[Opening THE RECORDS section]

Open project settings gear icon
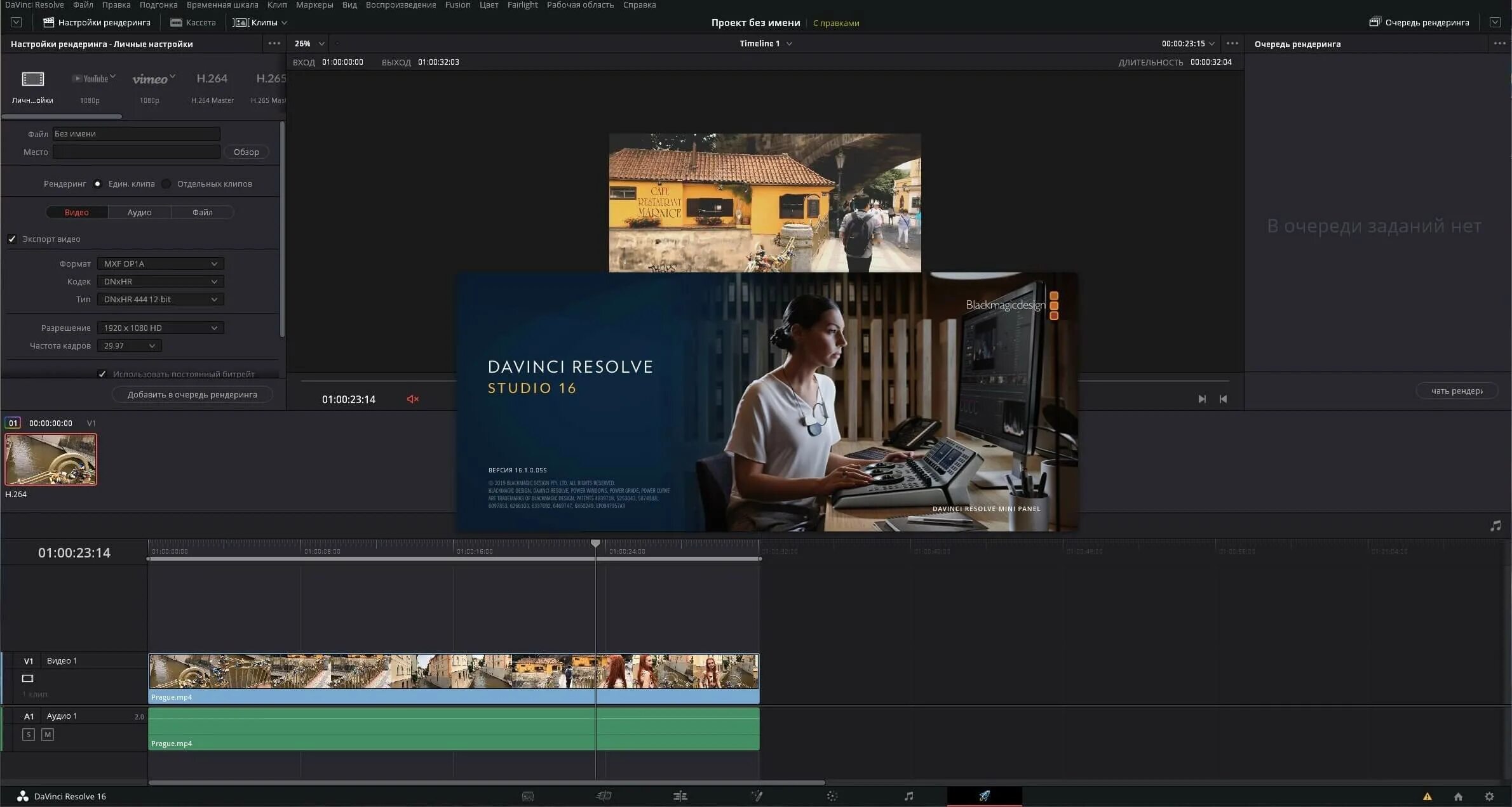Screen dimensions: 1512x807 (1489, 796)
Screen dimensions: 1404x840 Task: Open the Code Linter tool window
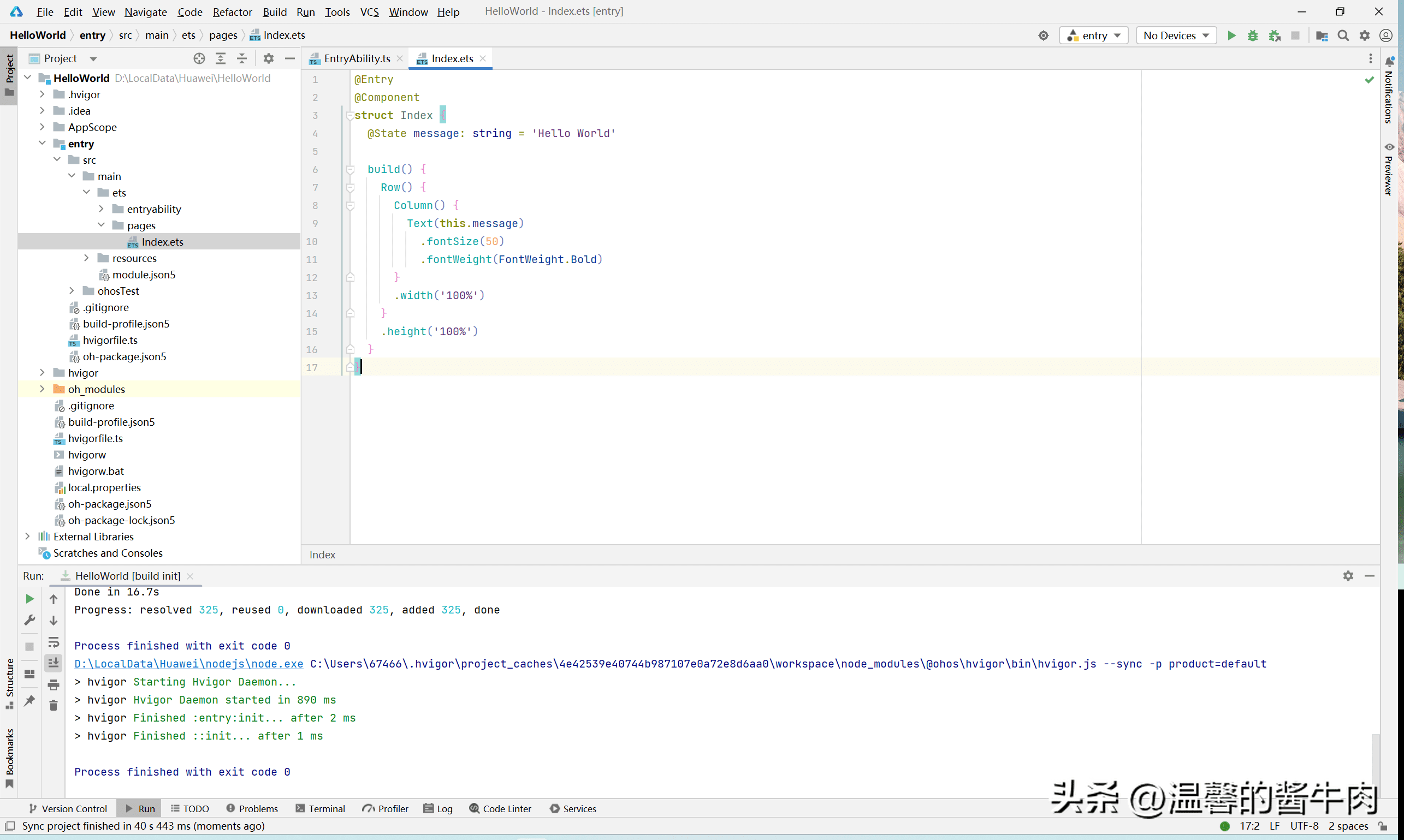pyautogui.click(x=500, y=808)
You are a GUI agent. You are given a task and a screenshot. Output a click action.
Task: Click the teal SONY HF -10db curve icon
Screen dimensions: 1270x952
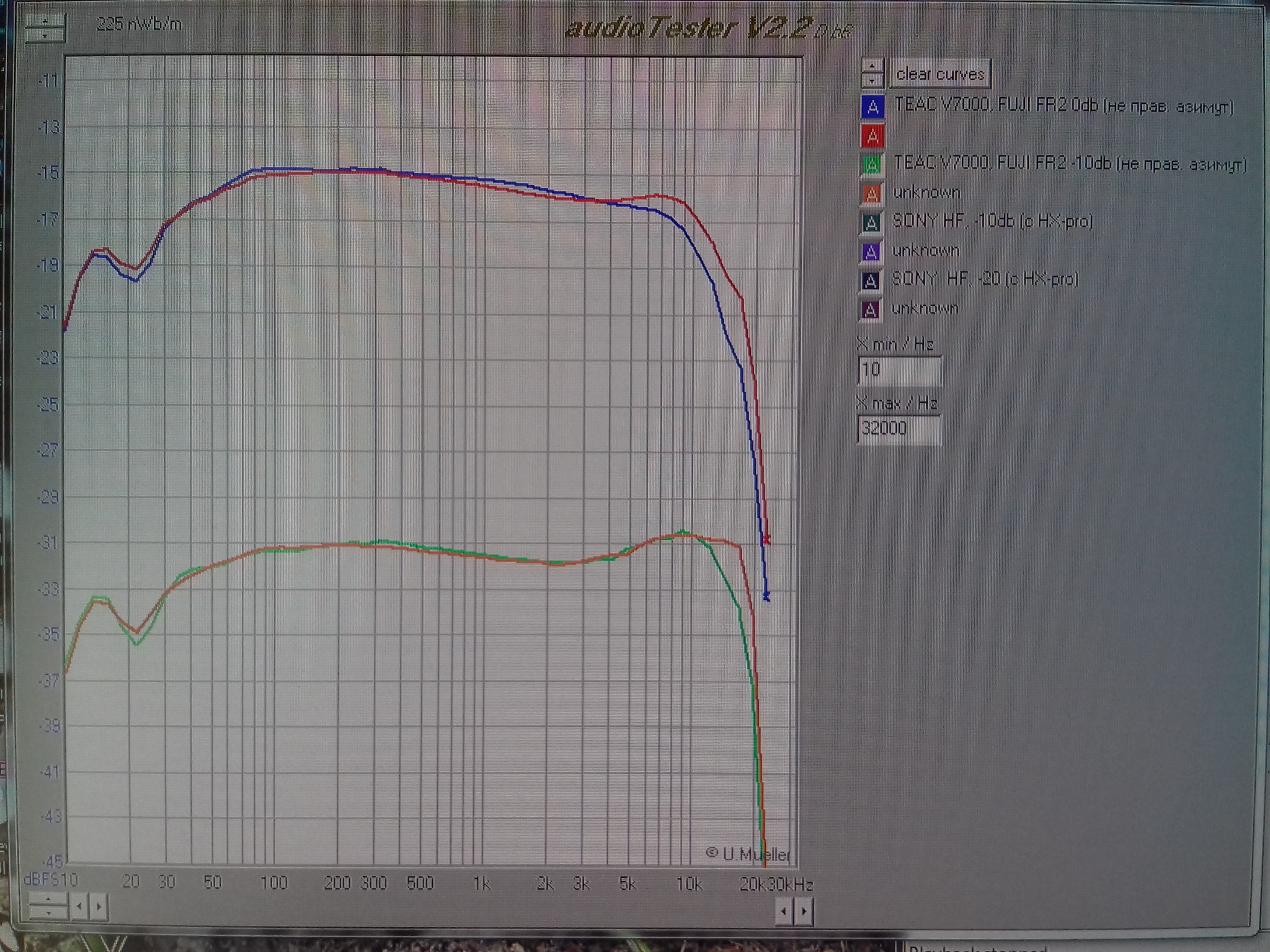tap(871, 223)
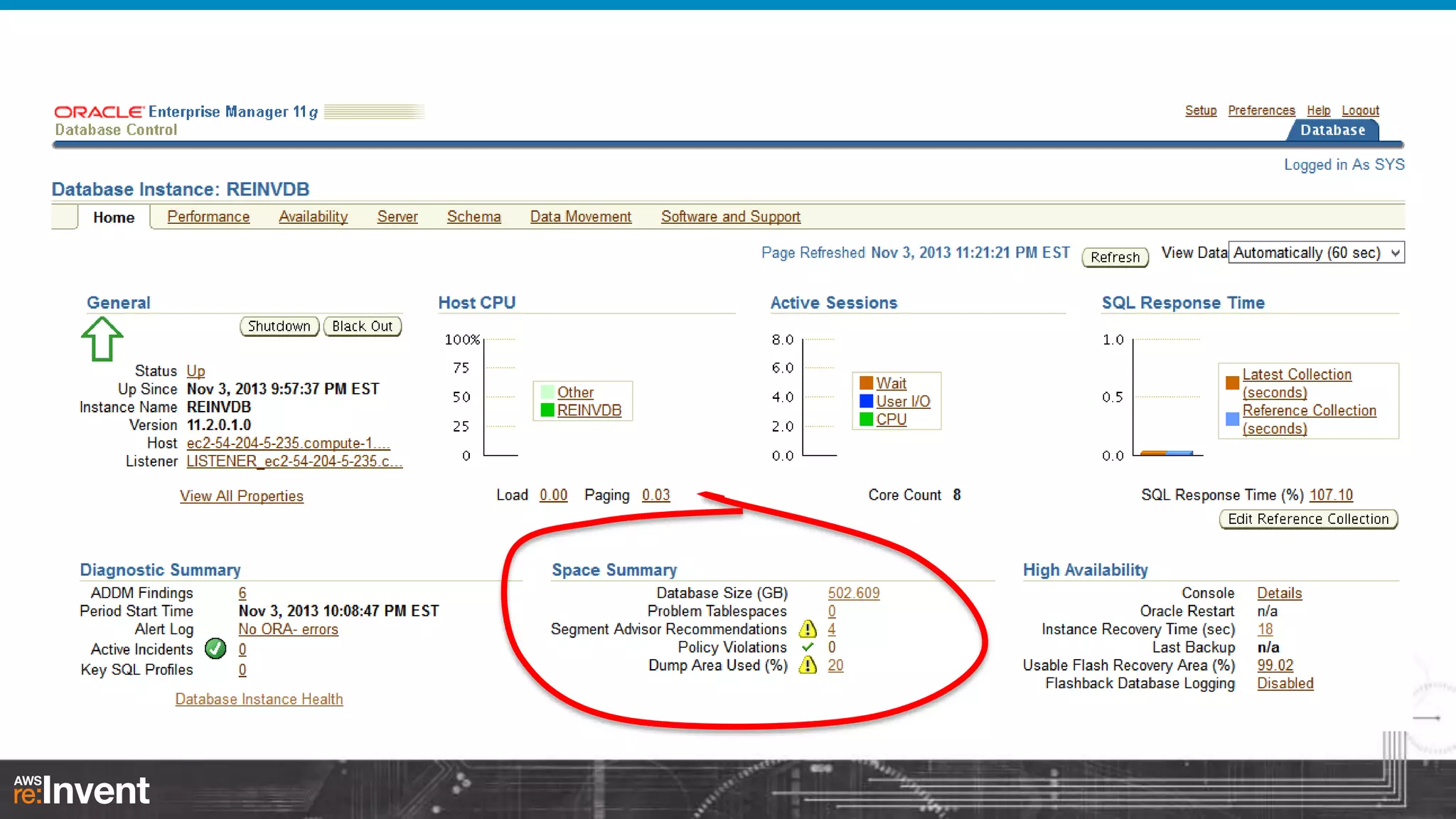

[Closing THE RECORDS section]

§ **EXERCISE AIM**:
Copy all the data exactly as written, but skip any picture.

§ **ANSWER TO THIS EXERCISE**:
Open project settings gear icon
Screen dimensions: 1512x807 (1489, 796)
Screen dimensions: 1404x840 Task: Open the Code Linter tool window
pyautogui.click(x=500, y=808)
You are a GUI agent. You are given a task and a screenshot. Output a click action.
Task: Click the teal SONY HF -10db curve icon
Screen dimensions: 1270x952
tap(871, 223)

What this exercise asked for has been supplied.